Задание 1 >> Обновите отрывок текста о происшествии в Сомюре, начиная со слов «Таково, милостивые государи, начало» и продолжая до слов «со всех сторон.» включительно. Приведите весь этот отрывок, заменив в нем «лодочников» на «рыбаков».
Задание 2 >> Ответьте по тексту о происшествии в Сомюре: в котором часу Брюньер проходил по берегу Луары?
Задание 3 >> Продолжите текст о происшествии в Сомюре, начав сразу после его последней фразы.

Приведенный текст >>

::::

О, я сейчас представлю доказательства! Забудем парижские письма от ноября 1833 и от апреля 1834 года, где речь идет о неких англичанине, учителе и слишком юной гувернантке, – письма очевидно, не принадлежащие ла Ронсьеру. Но вот факт более свежий, современный данным этого процесса и могущий служить ему введением.
Как-то господин Брюньер, интендант в Сомюре, которому госпожа Морель очень доверяет, проходил часов около 11 вечера по берегу реки Луары. Открывается окно, генеральша зовет его, и он входит в дом. Она очень взволнована. «Только что, – говорит она, – я играла на рояле; неизвестный человек, укутанный в большую шинель, остановился под окнами и начал выражать знаками свой восторг. Моя дочь, из своей комнаты, смотрит на него; вдруг видит, что он сбросил пальто и кинулся в реку, сбежались лодочники, едва-едва успели подать ему помощь, вынуть из воды и привести в чувство…» Брюньер успокаивает госпожу Морель и отправляется домой. Утром за ним посылают опять и зовут немедленно. Мадам Морель в горе: «Боже мой, боже мой, – плачется она, – тот самый человек, который едва не утонул вчера, прислал мне сию минуту анонимное письмо, где клянется, что, безумно влюбленный, хотел погубить себя из-за меня».
Таково, милостивые государи, начало драмы. Правда ли все это? Кидался ли человек в воду? Тысячи усилий были предприняты с целью разузнать, и что же? Ходили всюду, расспрашивали соседей, лодочников, встречного и поперечного в этом маленьком городке Сомюре, искали… и получили единогласный ответ: никто не тонул, никого не спасали! Басня, выдуманная юной Марией, положительно опровергнута со всех сторон.
Так вот что случилось в Сомюре. Таков рассказ Брюньера. Теперь я прошу ответа, – кто сочинил всю эту историю? Кому явилась охота подшутить со старушкой Морель? Кто с испугом в глазах и на лице уверял, что едва не погиб человек, когда никто не тонул? А на другой день, скажите мне, кто написал и подбросил признание в любви?

::::

Исходный материал >>
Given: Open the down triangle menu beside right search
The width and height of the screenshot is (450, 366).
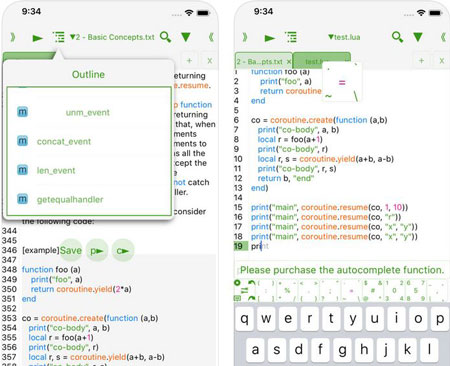Looking at the screenshot, I should (x=418, y=37).
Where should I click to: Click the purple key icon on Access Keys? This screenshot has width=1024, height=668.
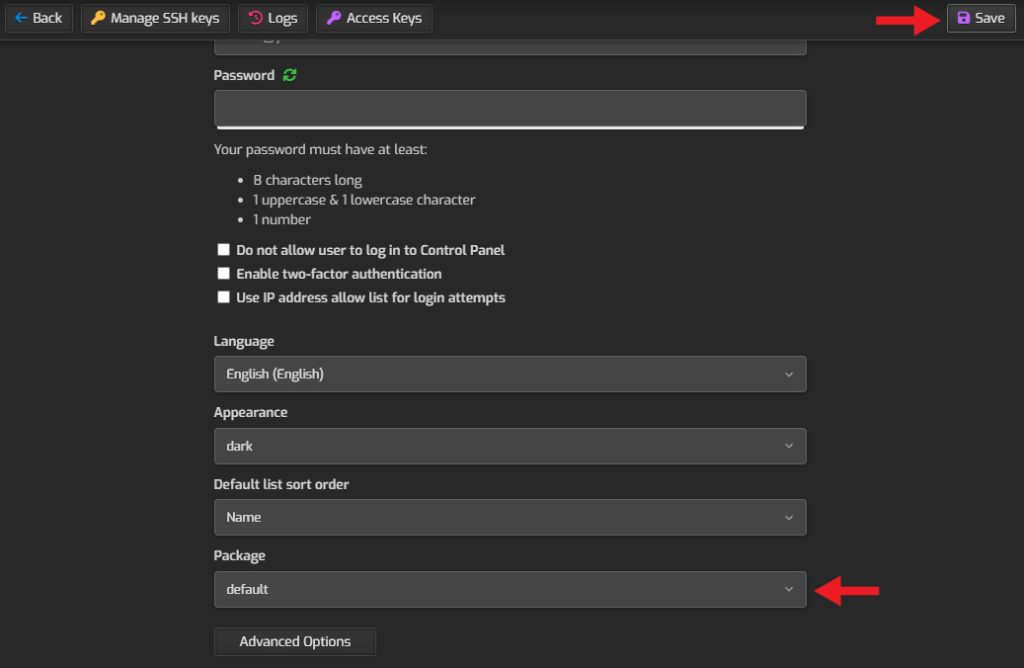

::::

Ответ к заданию 1 >>
Таково, милостивые государи, начало драмы. Правда ли все это? Кидался ли человек в воду? Тысячи усилий были предприняты с целью разузнать, и что же? Ходили всюду, расспрашивали соседей, рыбаков, встречного и поперечного в этом маленьком городке Сомюре, искали… и получили единогласный ответ: никто не тонул, никого не спасали! Басня, выдуманная юной Марией, положительно опровергнута со всех сторон.

Ответ к заданию 2 >> Около 11 часов вечера.

Ответ к заданию 3 >>
Разве не здесь первый симптом тяжкой болезни, определяемой галлюцинациями и бредом? Повторяю вопрос моим противникам и тем, посторонним, которые ворчат в публике, забывая и о величии суда, и о должном уважении к защите обвиняемого; а между тем можно бы, казалось, оценить умеренность моих выражений всякий раз, когда говорю о неведомых страданиях Марии Морель как о причине экстаза, о ненормальной игре ее воображения, принуждающих ее считать себя жертвой неотвязного человека и постепенно уносящих больную в таинственную область сказок.
В первый ли раз подобные обвинения, плод больного мозга, пытаются сбить с толку правосудие?
Разве на пути истории залы судебных заседаний не оглашались, может быть, слишком часто, романическими сказками экзальтированных женщин, которых нельзя было объяснить ничем, кроме галлюцинаций этого рода?
В самом деле, где иная причина тому, что лет двадцать назад одна испанка утверждала пред судом: «Меня отравили; преступники: моя горничная, муж мой…, его тетка!». Вы, конечно, помните интерес, возбужденный среди парижан бесконечными прениями по этой жалобе; помните, какое участие принимали в потерпевшей страстные барыни, сбегавшиеся в этот самый зал со всех сторон… Увы, правосудие было, наконец, обмануто, а горничная осуждена на смерть.
Благостью провидения приговор был отменен; новое следствие доказало невиновность бедной девушки, и несчастная жертва эшафота была оправдана единогласно.
Кто же толкнул на подобную ложь высокопоставленную, титулованную и богатую женщину? Кто привязал ее к кровати, пролил яд, вымазал в черный цвет ее губы и грудь? Кому пришло в голову заготовить такие улики? Ей самой! Страшная наклонность к таинственному увлекла ее на ложный донос!